PASSAGE TO READ:

Winer brings up values and cultural issues. “Preferring a small home may also be a statement of not subscribing to the showiness of flamboyance,” she says. “Space is used differently in less individualistic societies, where there’s a more diffuse boundary.”
Too small spaces don't work either. My former office made me feel trapped. Later on, I learned my office had indeed been a closet. Now, I sound a lot like Goldilocks; the size of my space has to be “just right.”
According to Winer, there’s more to pining for hotel rooms. “I can live with the illusion of being a tidy person,” she says. “There’s also a chance to reinvent yourself and take a vacation from your own house.” And I thought I liked them because they were so small.
As a recovering philosophy major, I turn to Gaston Bachelard’s “The Poetics of Space.”
“For our house is our corner of the world, it is our first universe, a real cosmos in every sense of the word.” I suppose I just need a modest corner. Sadly, Bachelard has absolutely nothing to say about hotel rooms.
In my childhood neighborhood there was one house we called “the castle.” We rarely saw anyone entering or exiting the place, and we concocted all kinds of nutty fantasies about the place and its inhabitants. Years later, my mother confessed that she had actually been inside the mansion. “They mostly lived in two rooms.” Just trying to turn the castle into a hotel room I guess.

GIVEN INFORMATION:
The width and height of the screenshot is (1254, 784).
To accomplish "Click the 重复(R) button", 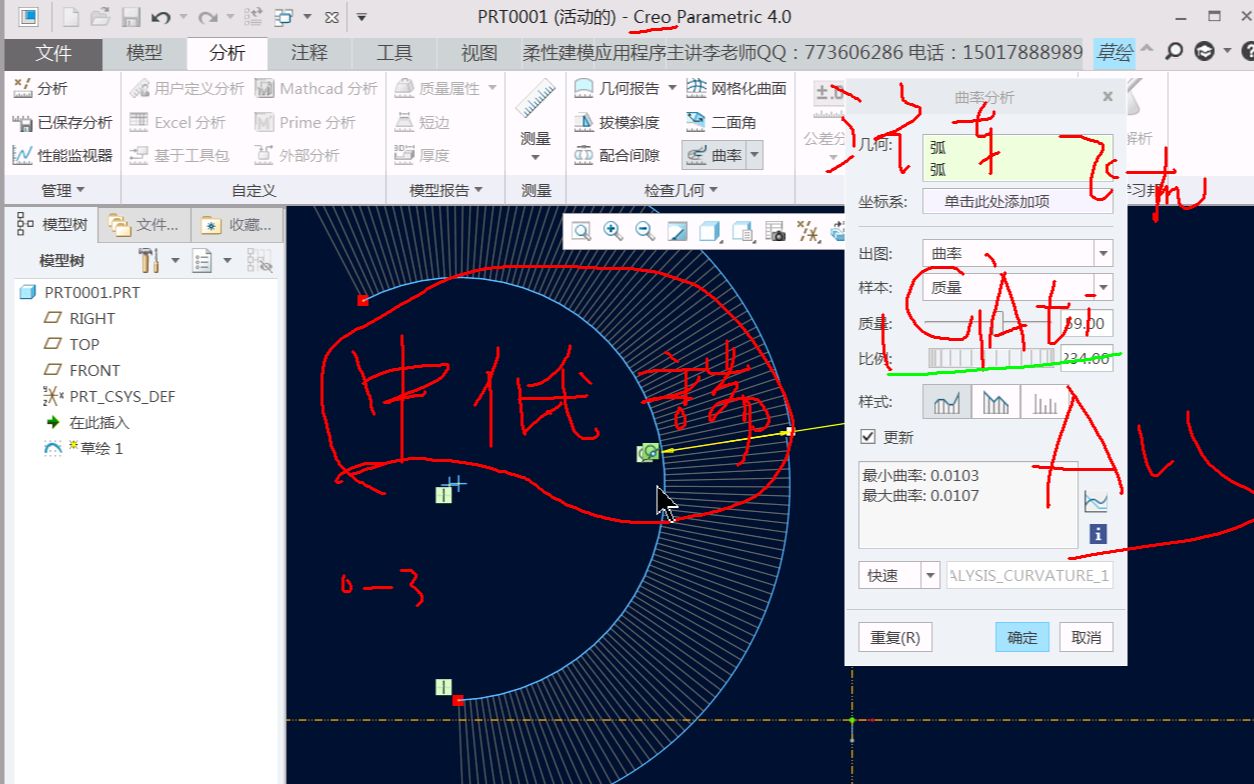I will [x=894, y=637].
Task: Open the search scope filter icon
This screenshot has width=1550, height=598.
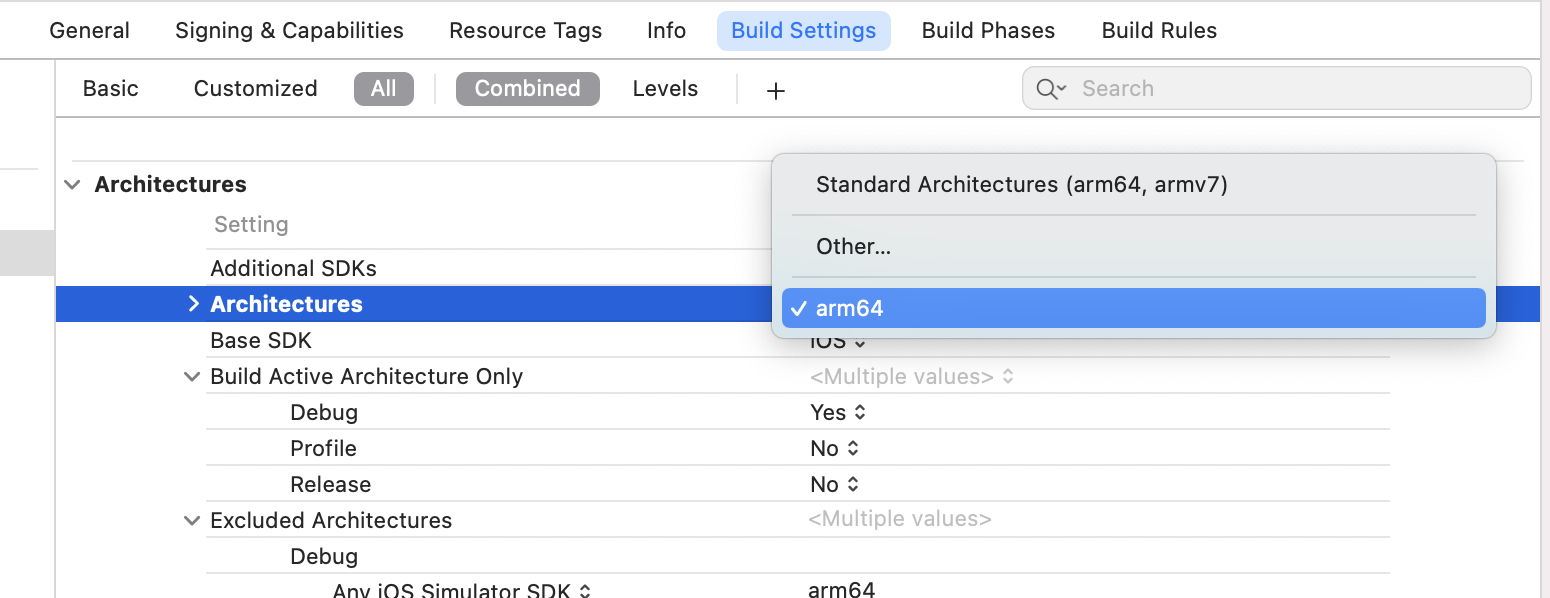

TASK STATEMENT:
In the essay above on small spaces and hotel rooms, how does the sentence "Later on, I learned my office had indeed been a closet." read in Spanish?

WRITTEN RESPONSE:
Más tarde supe que mi oficina, en efecto, había sido un armario.